1. It begins by describing her subjective experience, her interior state. She is "seized with anguish." We cannot understand the import of her acts and choices, if we don't begin by grasping that inward reality.
2. She is addressing and worshipping God personally, concretely—a God who has entered into relationship and has a specific history with her people. "The God of Abraham, Isaac and Jacob," not "the God of the philosophers," as Pascal put it. She hasn't reasoned her way to intellectual assent to the existence God; she has remembered and believed the stories she was told in her youth.
3. Then this especially, "I am taking my life in my hand." She is radically owning herself and her acts, to the point of death.
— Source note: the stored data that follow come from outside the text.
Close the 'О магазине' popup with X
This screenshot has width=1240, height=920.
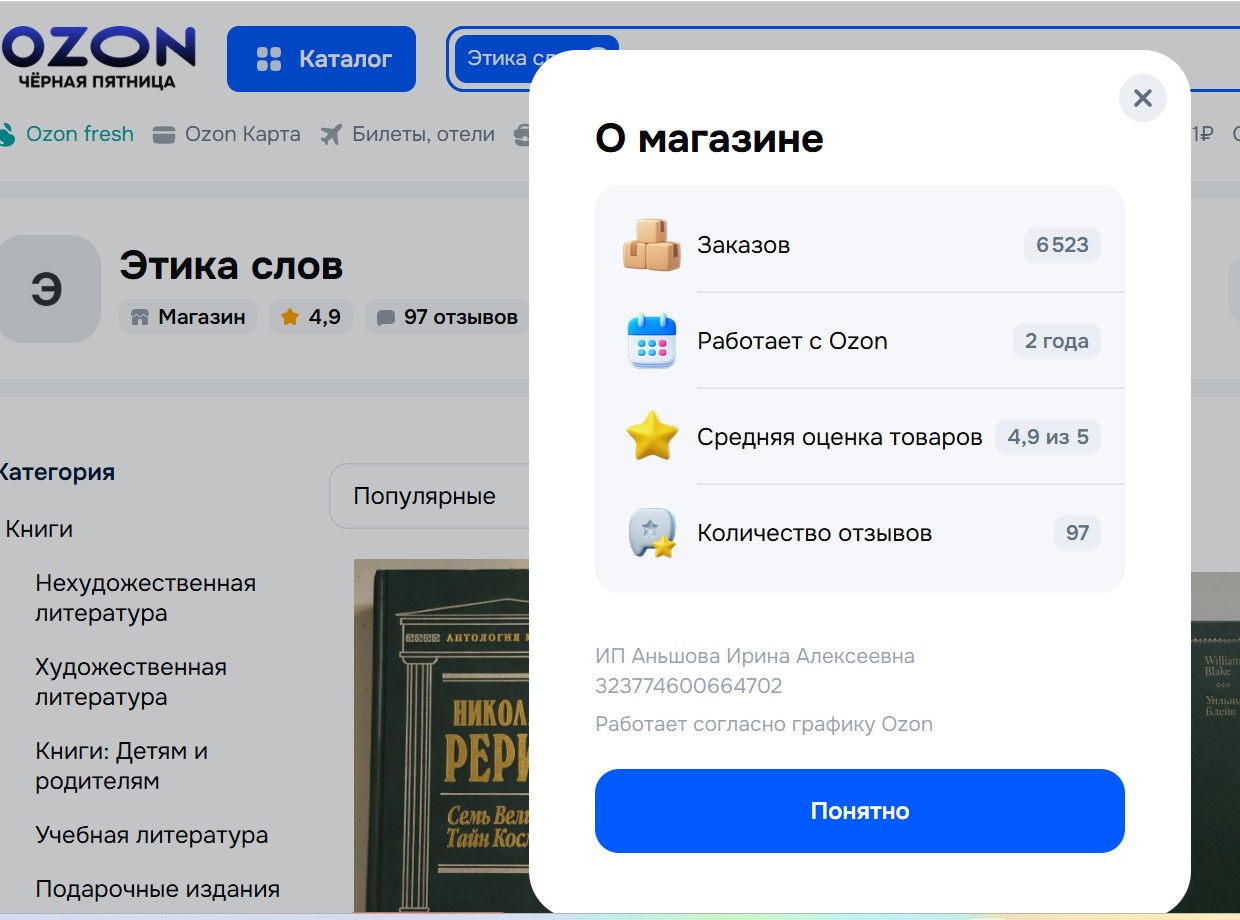[1142, 98]
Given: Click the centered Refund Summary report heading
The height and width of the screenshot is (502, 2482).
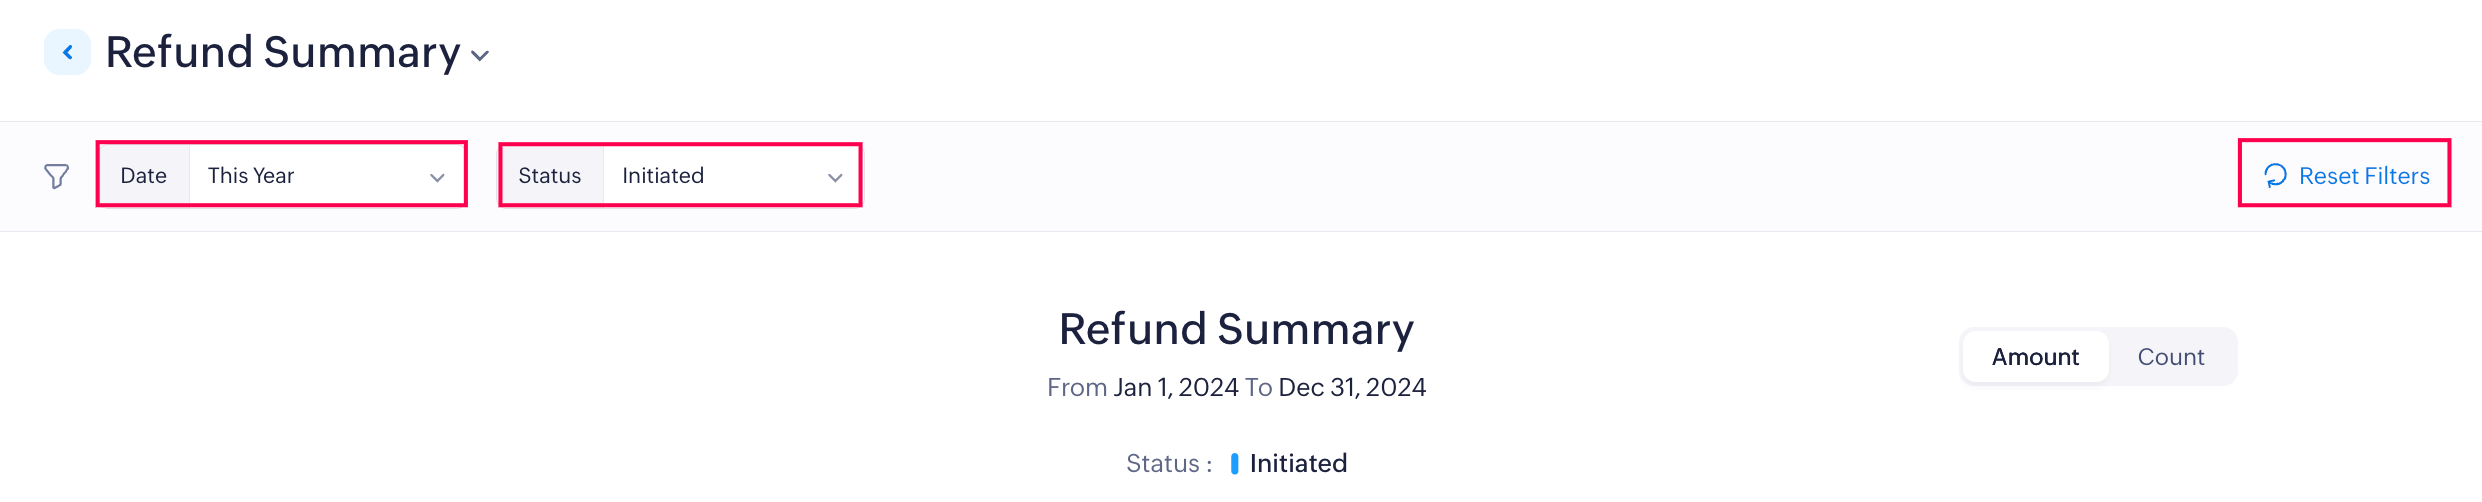Looking at the screenshot, I should tap(1236, 329).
I recently watched an interview with the great Ayaan Hirsi Ali, reminding me of her book, Infidel, in which she describes her "birthday as a person." It was the day in her late-twenties, when she defied her father by refusing to comply with an arranged marriage to a cousin in Canada. Instead, she got off the train in Germany, abandoning everything safe and familiar to become a penniless refugee in a foreign country, and the enemy of her people. It was the day she "took her life in her hands" and committed herself to the course she had chosen for herself, rather than the one that her family had chosen for her.
And notice in the story of Queen Esther that her act of ultimate self-assertion is at the same time and paradoxically an act of radical self-abandonment. She is entrusting herself and her life to God, exposing herself to possible humiliation and death, out of love for her people.
This is the mystery at the heart of nature and calling as persons.